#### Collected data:
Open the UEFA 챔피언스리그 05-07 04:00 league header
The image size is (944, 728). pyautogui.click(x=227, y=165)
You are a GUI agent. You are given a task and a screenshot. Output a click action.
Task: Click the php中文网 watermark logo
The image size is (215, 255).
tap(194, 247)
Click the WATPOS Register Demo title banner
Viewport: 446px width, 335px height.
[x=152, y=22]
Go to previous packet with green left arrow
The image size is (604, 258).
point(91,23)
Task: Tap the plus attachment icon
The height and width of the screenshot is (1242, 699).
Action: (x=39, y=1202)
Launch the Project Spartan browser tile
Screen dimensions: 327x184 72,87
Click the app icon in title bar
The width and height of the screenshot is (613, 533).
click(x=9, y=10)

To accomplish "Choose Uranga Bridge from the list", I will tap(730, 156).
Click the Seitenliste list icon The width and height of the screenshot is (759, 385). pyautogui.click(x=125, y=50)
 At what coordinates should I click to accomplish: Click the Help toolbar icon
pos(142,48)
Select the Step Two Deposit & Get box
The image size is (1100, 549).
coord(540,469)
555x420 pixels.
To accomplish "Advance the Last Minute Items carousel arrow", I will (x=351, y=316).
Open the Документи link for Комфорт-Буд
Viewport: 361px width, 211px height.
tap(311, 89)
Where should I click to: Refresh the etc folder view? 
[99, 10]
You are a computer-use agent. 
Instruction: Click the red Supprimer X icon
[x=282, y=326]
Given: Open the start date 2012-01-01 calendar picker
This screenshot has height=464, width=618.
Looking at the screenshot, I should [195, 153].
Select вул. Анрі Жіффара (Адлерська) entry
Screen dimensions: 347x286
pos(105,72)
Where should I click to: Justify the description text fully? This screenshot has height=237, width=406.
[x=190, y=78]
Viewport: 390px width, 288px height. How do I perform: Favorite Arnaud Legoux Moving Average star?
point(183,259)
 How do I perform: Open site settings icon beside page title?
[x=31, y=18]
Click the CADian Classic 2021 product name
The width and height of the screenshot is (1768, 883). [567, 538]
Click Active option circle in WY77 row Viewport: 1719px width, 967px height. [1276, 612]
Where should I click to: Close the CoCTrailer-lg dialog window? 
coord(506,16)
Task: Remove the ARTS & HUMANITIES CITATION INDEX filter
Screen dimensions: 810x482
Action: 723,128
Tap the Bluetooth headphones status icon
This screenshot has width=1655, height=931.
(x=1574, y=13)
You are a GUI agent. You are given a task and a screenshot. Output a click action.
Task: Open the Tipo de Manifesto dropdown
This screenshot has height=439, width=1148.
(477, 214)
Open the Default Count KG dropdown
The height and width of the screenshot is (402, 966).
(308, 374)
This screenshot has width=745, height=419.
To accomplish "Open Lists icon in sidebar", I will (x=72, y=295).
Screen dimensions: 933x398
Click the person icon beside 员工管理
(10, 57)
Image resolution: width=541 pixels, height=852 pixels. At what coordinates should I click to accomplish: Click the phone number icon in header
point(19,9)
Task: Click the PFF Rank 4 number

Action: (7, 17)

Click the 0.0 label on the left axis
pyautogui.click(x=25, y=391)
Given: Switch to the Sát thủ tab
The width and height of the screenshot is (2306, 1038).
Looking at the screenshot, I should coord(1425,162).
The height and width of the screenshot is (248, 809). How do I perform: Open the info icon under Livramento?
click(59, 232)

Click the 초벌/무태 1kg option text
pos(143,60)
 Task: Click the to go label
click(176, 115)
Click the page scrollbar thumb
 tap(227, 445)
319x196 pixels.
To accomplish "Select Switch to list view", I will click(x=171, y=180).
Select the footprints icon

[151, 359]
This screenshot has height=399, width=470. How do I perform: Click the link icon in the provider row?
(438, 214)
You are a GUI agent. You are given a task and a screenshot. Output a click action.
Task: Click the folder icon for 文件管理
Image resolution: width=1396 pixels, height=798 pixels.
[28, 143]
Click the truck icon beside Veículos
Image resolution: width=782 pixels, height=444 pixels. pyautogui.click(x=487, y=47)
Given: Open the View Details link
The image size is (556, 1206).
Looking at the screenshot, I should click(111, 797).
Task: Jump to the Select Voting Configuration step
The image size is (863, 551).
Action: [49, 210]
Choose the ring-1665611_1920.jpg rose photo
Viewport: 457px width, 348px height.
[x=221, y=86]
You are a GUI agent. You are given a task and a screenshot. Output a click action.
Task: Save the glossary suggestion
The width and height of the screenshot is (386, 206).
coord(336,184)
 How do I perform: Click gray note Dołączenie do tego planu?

#### EXERCISE:
Start with the line above that contains "Click the 0.0 label on the left axis" and end with the line that contains "Given: Open the View Details link". Write out those lines exactly, and only those.

#### ANSWER TO THE EXERCISE:
Click the 0.0 label on the left axis
pyautogui.click(x=25, y=391)
Given: Switch to the Sát thủ tab
The width and height of the screenshot is (2306, 1038).
Looking at the screenshot, I should coord(1425,162).
The height and width of the screenshot is (248, 809). How do I perform: Open the info icon under Livramento?
click(59, 232)

Click the 초벌/무태 1kg option text
pos(143,60)
 Task: Click the to go label
click(176, 115)
Click the page scrollbar thumb
 tap(227, 445)
319x196 pixels.
To accomplish "Select Switch to list view", I will click(x=171, y=180).
Select the footprints icon

[151, 359]
This screenshot has height=399, width=470. How do I perform: Click the link icon in the provider row?
(438, 214)
You are a GUI agent. You are given a task and a screenshot. Output a click action.
Task: Click the folder icon for 文件管理
Image resolution: width=1396 pixels, height=798 pixels.
[28, 143]
Click the truck icon beside Veículos
Image resolution: width=782 pixels, height=444 pixels. pyautogui.click(x=487, y=47)
Given: Open the View Details link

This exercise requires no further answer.